The Federal Government needs to “entirely rethink” its coronavirus vaccination strategy after new health advice recommending that what had been intended as Australia’s primary vaccine not be given to those under 50, according to a leading Australian epidemiologist.
“The vaccine program frankly was already pretty much in disarray,” Professor Nancy Baxter told the Weekend Today show this morning.
“Now that we have to wait for a large part of the population for the Pfizer to come, they will have to rethink the program entirely.”
Professor Baxter said Australians under 50 could still elect to receive the AstraZeneca vaccine if they choose, noting the risk remained remote.
“It’s uncommon – about 1 in 100,000 to one in 200,000 people – meaning that 99,999 people who get the AstraZeneca vaccine do not have a problem,” she said.
Around one-quarter of those who do develop the blood clotting reaction will die.
Professor Baxter noted that this was still lower than the risk profile for many other drugs which continue to be used in Australia.
“When we give any medication, there’s always some risks of side-effects. That’s accepted because of the benefit of the medication,” she said.
“If you got penicillin for an infection, there’s ten times the risk there would be a serious drug reaction with that drug (compared to the AstraZeneca vaccine).”
Professor Baxter said the age cut-off was in part based on a weighing up of the risks of the vaccine versus the risks of contracting coronavirus.
“Older people are at more risk of COVID-19, so the risk-benefit equation balances out better for them,” she said.
“Also, there is some data that indicates age is a risk factor, so younger people are more likely to get it (blood clots) than older people.”
It’s expected that more data will be uncovered over the coming months.
Professor Baxter, who is the head of the Melbourne School of Population and Global Health, said Australia should already have enough Pfizer doses to progress through Phase 1B of its vaccine rollout.

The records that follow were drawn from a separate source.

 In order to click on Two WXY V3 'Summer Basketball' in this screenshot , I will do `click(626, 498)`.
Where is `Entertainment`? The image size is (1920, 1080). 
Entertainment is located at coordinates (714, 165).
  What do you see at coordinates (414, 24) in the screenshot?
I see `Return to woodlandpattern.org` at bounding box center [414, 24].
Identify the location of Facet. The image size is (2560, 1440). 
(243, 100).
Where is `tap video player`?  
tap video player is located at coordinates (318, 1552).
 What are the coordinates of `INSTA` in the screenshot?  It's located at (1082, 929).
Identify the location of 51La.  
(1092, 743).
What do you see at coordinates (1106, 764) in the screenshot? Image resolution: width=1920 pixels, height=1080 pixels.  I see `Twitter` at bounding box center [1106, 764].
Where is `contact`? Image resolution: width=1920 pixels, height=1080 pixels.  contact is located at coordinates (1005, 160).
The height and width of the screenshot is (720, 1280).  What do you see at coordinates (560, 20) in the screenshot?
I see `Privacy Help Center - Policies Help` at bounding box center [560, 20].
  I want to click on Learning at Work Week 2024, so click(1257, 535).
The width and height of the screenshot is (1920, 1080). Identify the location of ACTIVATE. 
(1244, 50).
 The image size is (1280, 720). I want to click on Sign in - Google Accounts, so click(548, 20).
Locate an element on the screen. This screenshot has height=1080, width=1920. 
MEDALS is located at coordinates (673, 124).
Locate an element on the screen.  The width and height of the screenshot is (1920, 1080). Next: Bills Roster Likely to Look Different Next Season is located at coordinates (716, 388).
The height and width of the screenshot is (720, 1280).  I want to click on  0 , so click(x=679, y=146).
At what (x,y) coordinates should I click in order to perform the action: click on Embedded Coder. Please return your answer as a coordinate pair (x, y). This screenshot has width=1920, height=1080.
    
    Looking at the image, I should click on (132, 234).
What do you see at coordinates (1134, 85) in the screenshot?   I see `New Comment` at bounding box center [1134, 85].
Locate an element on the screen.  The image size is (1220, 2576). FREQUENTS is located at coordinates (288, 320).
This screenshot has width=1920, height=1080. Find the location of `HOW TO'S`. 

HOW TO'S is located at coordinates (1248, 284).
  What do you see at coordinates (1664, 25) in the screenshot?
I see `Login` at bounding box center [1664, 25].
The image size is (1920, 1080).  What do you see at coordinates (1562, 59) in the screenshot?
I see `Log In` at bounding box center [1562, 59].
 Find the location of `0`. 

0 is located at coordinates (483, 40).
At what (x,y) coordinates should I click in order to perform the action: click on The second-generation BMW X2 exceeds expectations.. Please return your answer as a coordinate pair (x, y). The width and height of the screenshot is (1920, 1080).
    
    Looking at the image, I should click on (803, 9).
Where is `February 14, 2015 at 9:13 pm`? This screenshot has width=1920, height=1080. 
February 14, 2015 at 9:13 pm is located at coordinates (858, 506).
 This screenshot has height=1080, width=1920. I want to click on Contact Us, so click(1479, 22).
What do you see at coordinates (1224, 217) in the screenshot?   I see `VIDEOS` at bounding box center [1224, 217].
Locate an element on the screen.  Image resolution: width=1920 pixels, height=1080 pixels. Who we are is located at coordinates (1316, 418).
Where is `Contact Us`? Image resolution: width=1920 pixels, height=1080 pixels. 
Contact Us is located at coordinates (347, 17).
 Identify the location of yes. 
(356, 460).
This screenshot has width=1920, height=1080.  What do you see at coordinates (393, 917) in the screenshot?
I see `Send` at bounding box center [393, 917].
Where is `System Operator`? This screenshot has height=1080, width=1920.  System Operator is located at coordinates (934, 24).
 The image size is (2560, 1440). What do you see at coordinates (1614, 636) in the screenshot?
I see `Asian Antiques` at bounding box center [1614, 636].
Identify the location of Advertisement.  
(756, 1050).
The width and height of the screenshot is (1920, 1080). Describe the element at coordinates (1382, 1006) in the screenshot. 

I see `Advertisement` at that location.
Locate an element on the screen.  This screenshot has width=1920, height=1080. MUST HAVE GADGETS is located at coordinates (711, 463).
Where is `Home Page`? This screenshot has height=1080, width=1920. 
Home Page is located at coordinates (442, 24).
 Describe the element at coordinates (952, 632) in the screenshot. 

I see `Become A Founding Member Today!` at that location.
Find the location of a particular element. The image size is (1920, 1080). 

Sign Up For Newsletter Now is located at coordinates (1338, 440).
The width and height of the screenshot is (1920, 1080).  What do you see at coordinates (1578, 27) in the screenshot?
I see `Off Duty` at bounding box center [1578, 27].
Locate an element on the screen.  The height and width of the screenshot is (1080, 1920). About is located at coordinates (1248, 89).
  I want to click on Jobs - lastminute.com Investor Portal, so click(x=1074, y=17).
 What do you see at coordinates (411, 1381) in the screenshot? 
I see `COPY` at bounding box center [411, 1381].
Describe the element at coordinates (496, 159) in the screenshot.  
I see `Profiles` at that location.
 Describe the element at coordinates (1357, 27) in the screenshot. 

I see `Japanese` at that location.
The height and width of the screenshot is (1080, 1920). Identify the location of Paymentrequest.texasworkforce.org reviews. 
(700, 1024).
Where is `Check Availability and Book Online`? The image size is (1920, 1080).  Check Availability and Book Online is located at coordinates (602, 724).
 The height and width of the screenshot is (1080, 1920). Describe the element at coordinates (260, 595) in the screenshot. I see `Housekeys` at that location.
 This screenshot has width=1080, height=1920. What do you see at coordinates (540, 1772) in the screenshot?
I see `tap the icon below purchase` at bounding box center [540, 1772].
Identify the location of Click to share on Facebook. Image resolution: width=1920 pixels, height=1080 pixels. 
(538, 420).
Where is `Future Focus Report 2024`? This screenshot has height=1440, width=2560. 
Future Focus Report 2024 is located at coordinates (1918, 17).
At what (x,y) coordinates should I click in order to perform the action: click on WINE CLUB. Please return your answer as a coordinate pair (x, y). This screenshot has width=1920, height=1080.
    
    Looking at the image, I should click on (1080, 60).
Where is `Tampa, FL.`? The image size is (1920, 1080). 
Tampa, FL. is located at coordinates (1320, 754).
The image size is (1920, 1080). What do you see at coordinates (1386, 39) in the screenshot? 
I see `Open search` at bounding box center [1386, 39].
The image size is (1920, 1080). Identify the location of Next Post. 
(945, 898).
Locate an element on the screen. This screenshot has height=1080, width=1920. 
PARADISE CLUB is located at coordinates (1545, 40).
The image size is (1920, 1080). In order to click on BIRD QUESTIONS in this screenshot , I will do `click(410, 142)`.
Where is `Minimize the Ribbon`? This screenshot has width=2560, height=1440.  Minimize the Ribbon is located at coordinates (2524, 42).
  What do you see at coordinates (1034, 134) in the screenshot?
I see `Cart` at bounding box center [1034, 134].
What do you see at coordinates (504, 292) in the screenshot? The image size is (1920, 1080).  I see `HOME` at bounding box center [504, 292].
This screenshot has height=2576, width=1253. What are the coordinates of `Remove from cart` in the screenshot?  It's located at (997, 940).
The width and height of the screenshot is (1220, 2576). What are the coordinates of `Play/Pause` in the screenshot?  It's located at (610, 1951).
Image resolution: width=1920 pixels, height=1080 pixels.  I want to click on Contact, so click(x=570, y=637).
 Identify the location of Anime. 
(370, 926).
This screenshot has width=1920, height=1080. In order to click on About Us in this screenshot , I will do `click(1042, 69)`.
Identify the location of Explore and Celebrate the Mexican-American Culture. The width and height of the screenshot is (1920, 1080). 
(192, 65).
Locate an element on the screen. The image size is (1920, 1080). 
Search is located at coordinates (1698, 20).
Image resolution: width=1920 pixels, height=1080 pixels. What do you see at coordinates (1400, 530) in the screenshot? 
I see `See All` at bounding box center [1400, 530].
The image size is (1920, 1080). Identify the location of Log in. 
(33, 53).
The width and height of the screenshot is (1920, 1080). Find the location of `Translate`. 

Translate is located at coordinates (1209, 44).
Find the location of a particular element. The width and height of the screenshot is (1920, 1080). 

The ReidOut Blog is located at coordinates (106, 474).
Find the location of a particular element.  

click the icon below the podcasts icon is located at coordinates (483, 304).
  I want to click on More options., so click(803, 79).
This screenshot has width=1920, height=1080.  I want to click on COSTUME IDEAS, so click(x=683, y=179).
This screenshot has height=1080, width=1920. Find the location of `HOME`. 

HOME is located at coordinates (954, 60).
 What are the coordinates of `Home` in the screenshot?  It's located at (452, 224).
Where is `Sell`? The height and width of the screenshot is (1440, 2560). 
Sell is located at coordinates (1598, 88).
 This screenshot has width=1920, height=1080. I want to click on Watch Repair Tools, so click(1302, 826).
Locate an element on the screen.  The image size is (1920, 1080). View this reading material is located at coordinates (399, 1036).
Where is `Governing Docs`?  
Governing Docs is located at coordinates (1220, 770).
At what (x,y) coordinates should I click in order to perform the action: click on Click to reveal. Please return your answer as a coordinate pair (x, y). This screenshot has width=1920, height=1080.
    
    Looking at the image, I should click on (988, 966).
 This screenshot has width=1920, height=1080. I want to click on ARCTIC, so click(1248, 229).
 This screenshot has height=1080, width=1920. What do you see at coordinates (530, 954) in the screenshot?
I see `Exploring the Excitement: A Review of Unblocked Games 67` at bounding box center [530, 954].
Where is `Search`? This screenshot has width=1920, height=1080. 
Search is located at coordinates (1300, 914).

However, logistical concerns around administering the Pfizer vaccine are likely to further delay Australia’s already tardy vaccination progress.
More ultra-low temperature freezers will likely need to be secured and getting the vaccine to more remote locations could prove problematic.
“We have to reboot – they really need to rethink the program,” Professor Baxter said.
“Once we get enough Pfizer to be vaccinating a large number of people, we need to look at how we approach it.
“We need to do it faster than we were hoping before, if we’re hoping to get everyone vaccinated by the end of the year.”
It’s a goal that now appears unlikely, with Prime Minister Scott Morrison refusing to outline a revised timeline for the vaccination program at his National Cabinet update on Friday.